GOP Farm Bill Negotiators Balk at Keeping Food Stamp Work Requirements

GOP Farm Bill Negotiators Balk at Keeping Food Stamp Work Requirements
Sen. Pat Roberts (R-KS) speaks to reporters as he arrives for the weekly Senate Republican's policy luncheon, on Capitol Hill in Washington on July 24, 2018. (Al Drago/Getty Images)
11/30/2018
Updated:
11/30/2018

Republican farm bill negotiators have abandoned the attempt to create additional work requirements for the country’s largest food assistance entitlement program.

Proponents say the measures would have prodded millions of recipients of the near $70 billion annual program to work toward greater economic self-sufficiency. Detractors have mostly held that the work-for-food provisions would have punished many in genuine need of help.

Congress is required to pass a farm bill every five years, although the Sept. 30 deadline to pass the Agriculture and Nutrition Act of 2018 has come and gone. With just two weeks left on the calendar before Congress adjourns for the holidays—and before Democrats assume control of the House in January—Republicans officially backtracked on the key sticking point on Nov. 29.

Senate Agriculture Committee chairman Pat Roberts, a Kansas Republican, said scrapping the provisions was critical, regardless of whether they were a good idea.

“You have to have something that will pass the Senate,” Roberts told reporters. “We took a more comprehensive approach.” A compromise deal now appears eminent, barring any impasse on other disputed issues such as forest management.

Roberts said that the cost of the final bill will also have to be determined before it can receive floor votes in the House and Senate. Earlier this year the Congressional Budget Office scored a 10-year cost estimate at $867 billion.

====

## Set tasks
A: List each distinct calendar date with both a month and a day that appears anywhere in the farm bill article.
B: Echo the farm bill article word for word from "Senate Agriculture Committee" to "such as forest management.".
The entries after this point are separate material, unrelated to the farm bill article.

## Recorded data
====

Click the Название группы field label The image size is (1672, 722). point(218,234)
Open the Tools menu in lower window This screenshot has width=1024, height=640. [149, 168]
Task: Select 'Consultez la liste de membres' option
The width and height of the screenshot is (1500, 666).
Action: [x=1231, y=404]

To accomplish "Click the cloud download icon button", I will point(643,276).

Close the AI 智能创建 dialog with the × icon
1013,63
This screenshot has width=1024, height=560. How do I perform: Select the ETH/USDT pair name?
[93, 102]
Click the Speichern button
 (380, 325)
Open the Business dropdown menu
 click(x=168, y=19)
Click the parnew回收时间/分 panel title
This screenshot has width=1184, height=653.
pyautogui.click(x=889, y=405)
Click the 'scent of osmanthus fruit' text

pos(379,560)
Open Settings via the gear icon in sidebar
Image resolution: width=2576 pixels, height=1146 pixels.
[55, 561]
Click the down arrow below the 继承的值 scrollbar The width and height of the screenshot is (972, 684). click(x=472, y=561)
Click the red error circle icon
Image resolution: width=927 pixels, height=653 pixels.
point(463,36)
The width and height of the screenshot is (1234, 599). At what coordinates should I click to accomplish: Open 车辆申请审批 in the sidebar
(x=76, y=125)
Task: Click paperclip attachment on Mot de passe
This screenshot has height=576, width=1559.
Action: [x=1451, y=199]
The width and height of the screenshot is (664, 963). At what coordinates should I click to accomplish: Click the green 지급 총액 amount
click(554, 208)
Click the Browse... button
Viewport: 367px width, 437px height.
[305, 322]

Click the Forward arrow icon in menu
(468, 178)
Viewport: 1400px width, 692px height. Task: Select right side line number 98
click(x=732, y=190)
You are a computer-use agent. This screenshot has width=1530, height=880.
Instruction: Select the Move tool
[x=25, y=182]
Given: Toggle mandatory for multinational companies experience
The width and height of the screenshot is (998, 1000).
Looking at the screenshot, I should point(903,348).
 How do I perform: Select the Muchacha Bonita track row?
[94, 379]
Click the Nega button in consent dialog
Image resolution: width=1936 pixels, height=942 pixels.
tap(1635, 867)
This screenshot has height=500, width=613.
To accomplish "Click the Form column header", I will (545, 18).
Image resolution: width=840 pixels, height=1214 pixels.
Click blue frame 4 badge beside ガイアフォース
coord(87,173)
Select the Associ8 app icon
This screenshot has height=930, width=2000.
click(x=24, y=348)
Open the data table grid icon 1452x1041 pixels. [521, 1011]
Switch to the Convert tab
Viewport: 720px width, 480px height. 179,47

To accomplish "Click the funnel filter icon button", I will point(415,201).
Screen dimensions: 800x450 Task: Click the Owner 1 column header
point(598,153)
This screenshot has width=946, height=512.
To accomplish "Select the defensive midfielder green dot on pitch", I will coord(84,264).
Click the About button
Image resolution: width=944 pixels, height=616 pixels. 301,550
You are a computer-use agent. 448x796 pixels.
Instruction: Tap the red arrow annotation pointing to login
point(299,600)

====

## Outputs for the tasks
A:
July 24, 2018
11/30/2018
Sept. 30
Nov. 29

B:
Senate Agriculture Committee chairman Pat Roberts, a Kansas Republican, said scrapping the provisions was critical, regardless of whether they were a good idea.

“You have to have something that will pass the Senate,” Roberts told reporters. “We took a more comprehensive approach.” A compromise deal now appears eminent, barring any impasse on other disputed issues such as forest management.